We constructed the variant calling pipeline for short reads according to Genome Analysis Toolkit (GATK) best practices recommendations (Van der Auwera et al., 2013). Reads, quality-checked via FastQC toolkit, were then mapped to reference hg19 human genome with BWA (Burrows-Wheeler Algorithm) aligner v.0.7.12-r1044 (Li et al., 2009). We applied the Picard MarkDuplicates utility for deduplication and realigned reads on target intervals (MT chromosome, 1-16569) with IndelRealigner following RealignerTargetCreator, respectively. After that, realigned BAM files were exposed to the base recalibration (BQSR) procedure via GATK BaseRecalibrator. Variants were identified using GATK HaplotypeCaller in the emit reference confidence (ERC)

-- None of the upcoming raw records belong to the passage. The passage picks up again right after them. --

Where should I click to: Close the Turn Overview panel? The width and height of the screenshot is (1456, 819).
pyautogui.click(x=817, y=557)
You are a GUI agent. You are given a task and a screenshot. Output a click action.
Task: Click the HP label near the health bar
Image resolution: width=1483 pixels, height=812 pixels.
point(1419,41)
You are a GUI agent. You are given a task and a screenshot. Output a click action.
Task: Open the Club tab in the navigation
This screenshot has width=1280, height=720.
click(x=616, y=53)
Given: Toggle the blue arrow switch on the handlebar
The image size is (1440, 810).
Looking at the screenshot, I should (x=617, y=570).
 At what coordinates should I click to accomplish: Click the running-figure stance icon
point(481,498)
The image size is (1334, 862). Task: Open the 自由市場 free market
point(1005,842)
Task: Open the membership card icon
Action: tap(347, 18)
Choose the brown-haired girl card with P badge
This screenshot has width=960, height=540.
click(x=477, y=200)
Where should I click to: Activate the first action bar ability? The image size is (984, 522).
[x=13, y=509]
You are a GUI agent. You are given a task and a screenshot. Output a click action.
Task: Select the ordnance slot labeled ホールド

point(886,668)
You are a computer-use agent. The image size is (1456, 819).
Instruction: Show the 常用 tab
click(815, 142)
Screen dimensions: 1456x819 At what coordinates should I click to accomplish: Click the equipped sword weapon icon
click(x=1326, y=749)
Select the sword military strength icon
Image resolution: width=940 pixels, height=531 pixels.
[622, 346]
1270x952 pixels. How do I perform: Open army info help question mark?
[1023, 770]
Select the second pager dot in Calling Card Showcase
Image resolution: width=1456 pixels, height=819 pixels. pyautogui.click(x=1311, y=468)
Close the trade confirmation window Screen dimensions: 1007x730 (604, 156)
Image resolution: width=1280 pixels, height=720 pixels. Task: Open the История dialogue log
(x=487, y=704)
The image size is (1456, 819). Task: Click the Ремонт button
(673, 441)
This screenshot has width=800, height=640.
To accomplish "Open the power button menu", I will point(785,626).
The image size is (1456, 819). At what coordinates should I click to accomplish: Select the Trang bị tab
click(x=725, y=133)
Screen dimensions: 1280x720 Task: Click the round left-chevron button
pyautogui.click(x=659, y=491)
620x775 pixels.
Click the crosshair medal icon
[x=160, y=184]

GVCF mode. All samples included in the dataset were jointly genotyped with the GATK GenotypeGVCFs tool. Variant filtration was done using Variant Quality Score Recalibration (VQSR) with stringent filtering criteria (SNP and insertion and deletions (INDEL) sensitivity 90.0) (DePristo et al., 2011). Finally, VCF files were annotated with SnpEff and SnpSift (Cingolani et al., 2012) using dbSNP v.151 and ClinVar v. 2019-01-10 databases.

ONT data analysis

The pipeline scheme for processing Nanopore and Illumina data is presented in Suppl. 1. Raw ONT sequencing files in FAST5 format obtained with MinKNOW software were processed with Guppy v3.2.1 (guppy_base-caller). We then cleaned individual FASTQ files from insignificant technical sequences applying guppy_barcod-er in the "trim_barcodes" mode. Only those reads that passed filters were retained for further analysis. Selected reads were then aligned on the reference mitochondrial genome (NC_012920) with the minimap2 v2.17 aligner (Li, 2018), and the BAM files obtained were sorted and indexed. The sequencing depth was evaluated via SAMtools depth (Li and Durbin, 2010) (Table S1, Table S2, Supplementary Data Set1). We then launched several callers to identify variants: Clairvoyante v1.02 (Luo et al., 2019) with a pre-trained model for Minion R9.4 samples (NA12878), Nanopolish v0.13.1 (Loman et al., 2015) with reads previously indexed via Nanopolish index, Longshot v0.4.3 (Edge and Bansal, 2019), and DeepVariant v1.1.0 (Poplin et al., 2018) utilities were launched in defaults modes. GATK was applied identically to what was described above, and Varscan v2.4.0 was launched at the SAMtools mpileup output with strict settings (-min-coverage 100, min-reads2 50) due to high sequencing depth (Koboldt et al., 2012).

Statistical analysis

Results from VCF files were aggregated into a single table (Table S3) using a custom Python script, gathering the data referred to variants' annotation, allele frequency (AF), GC-content, per-site depth, calling type (homozygous/heterozygous). GC-content was evaluated in accordance with the allele frequency for each site, multiplying the number of purines/pyrimidines by AF rates for alternative and reference alleles and averaging the results. Apart from the summarized table, the same characteristics were reported for each instrument separately (Table S7). If the data was missed, as in the case of false-negative calls, the average values were attributed. The variants reported were checked for consistency with respective Illumina-based results and characterized ac-

1 Supplemental material to the article is available at https:// biocomm.spbu.ru/article/view/8649.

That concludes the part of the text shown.